Trained CIA hackers had also "utilized more code than that used to run Facebook" and had in effect created its own version of the National Security Agency, Assange claimed.

And all of this, "with even less accountability and without publically answering the question as to whether such a massive budgetary spend on duplicating the capacities of a rival agency could be justified," according to the statement.

"Recently, the CIA lost control of the majority of its hacking arsenal including malware, viruses, trojans, weaponized 'zero day' exploits, malware remote control systems and associated documentation," the news release says. "This extraordinary collection ... gives its possessor the entire hacking capacity of the CIA."
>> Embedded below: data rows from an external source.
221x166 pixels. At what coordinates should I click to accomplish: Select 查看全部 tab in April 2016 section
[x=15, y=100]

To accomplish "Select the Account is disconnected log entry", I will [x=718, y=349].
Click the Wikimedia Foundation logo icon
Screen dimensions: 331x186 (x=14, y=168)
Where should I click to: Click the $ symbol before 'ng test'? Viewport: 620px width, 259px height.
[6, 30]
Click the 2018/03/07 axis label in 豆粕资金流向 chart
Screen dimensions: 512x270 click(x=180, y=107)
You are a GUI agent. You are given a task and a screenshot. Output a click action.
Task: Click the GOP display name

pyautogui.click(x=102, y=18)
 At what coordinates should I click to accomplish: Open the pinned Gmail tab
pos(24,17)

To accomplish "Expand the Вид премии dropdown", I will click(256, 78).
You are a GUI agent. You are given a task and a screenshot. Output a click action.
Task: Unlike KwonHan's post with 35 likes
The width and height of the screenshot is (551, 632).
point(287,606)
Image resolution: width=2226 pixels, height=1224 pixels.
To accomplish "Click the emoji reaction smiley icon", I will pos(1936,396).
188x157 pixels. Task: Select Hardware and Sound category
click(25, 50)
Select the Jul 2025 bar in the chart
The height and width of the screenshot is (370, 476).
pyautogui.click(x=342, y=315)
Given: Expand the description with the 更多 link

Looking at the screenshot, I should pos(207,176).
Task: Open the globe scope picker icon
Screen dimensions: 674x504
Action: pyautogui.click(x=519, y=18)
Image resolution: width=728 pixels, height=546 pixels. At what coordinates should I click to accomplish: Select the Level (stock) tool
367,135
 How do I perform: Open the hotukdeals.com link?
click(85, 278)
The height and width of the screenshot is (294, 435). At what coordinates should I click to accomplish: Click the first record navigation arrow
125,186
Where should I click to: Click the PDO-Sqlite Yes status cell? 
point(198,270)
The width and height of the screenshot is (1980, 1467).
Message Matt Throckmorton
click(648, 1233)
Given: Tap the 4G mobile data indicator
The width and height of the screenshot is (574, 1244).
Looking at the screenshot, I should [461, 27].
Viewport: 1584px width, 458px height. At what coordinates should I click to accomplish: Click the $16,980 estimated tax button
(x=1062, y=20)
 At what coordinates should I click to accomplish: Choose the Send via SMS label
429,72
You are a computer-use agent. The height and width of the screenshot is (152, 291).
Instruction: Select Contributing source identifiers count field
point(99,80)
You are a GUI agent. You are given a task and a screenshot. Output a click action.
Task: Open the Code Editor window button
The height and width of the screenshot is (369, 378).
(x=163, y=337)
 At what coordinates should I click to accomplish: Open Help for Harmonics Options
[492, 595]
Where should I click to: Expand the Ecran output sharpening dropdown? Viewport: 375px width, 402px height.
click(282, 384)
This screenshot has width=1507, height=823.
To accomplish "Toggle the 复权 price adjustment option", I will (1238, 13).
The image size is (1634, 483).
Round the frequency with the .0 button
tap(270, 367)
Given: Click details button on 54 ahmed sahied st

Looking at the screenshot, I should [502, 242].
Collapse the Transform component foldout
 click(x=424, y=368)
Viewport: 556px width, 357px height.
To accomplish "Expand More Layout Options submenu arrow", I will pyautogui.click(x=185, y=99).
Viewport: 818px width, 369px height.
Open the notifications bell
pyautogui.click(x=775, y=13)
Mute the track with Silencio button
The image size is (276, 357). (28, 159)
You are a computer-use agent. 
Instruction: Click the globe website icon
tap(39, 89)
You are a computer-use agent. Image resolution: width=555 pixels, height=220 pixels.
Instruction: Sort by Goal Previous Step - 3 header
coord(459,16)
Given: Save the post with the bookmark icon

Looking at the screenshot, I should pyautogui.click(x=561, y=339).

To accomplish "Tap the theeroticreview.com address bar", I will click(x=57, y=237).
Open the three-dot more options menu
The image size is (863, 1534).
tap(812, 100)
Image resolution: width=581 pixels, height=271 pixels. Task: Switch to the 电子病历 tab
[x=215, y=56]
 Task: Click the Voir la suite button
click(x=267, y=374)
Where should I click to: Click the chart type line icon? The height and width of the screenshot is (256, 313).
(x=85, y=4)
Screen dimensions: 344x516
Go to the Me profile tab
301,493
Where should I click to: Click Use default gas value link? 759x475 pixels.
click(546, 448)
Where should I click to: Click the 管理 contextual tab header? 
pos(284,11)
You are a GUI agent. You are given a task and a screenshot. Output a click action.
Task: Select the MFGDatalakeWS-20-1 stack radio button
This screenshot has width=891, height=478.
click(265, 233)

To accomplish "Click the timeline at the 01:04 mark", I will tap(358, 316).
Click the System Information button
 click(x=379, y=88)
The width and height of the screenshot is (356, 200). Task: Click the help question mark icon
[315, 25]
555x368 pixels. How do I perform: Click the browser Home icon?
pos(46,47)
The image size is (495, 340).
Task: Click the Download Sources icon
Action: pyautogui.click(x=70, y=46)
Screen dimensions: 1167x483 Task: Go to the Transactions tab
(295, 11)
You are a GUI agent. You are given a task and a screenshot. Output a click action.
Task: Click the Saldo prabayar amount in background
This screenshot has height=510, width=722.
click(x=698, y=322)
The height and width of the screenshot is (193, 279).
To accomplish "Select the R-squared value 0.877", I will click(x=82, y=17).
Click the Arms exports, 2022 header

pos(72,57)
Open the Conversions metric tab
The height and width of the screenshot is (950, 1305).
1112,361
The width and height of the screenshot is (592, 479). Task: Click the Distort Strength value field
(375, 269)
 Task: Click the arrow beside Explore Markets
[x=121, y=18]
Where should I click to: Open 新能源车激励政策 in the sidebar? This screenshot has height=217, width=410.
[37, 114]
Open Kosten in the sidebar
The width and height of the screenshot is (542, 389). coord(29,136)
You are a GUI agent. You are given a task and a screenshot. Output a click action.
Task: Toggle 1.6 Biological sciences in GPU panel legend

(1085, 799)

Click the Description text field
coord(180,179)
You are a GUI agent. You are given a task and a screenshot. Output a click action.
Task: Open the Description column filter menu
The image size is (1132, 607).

Assange added that the archive "appears to have been circulated among former U.S. government hackers and contractors in an unauthorized manner."

The release implies that it was one of these individuals who provided WikiLeaks with portions of the archive.

This anonymous source, according to the release, had an urgent desire to see security and privacy policies "debated in public, including whether the CIA's hacking capabilities exceed its mandated powers and the problem of public oversight of the agency."

"The source wishes to initiate a public debate about the security, creation, use and proliferation and democratic control of cyberweapons," according to the statement.

Identifying names, locations and target information have been redacted in part, Assange said.

Those redactions, which number in the tens of thousands, include CIA targets and "attack machines throughout Latin America, Europe and the United States," the WikiLeaks editor said Tuesday.

"While we are aware of the imperfect results of any approach chosen," Assange added, "we remain committed to our publishing model and note that the quantity of published pages in Vault 7 part one (Year Zero) already eclipses the total number of pages published over the first three years of the Edward Snowden NSA leaks."

CIA spokeswoman Heather Fritz Horniack said over the phone that the agency "will not comment on the authenticity or the purported claims" found in the documents.

In a statement, Samsung, one of the technology firms whose products appear to have been hacked by the CIA said “protecting consumers’ privacy and the security of our devices is a top priority at Samsung. We are aware of the report in question and are urgently looking into the matter.”

Courthouse News is continuing to try to confirm the authenticity of the documents.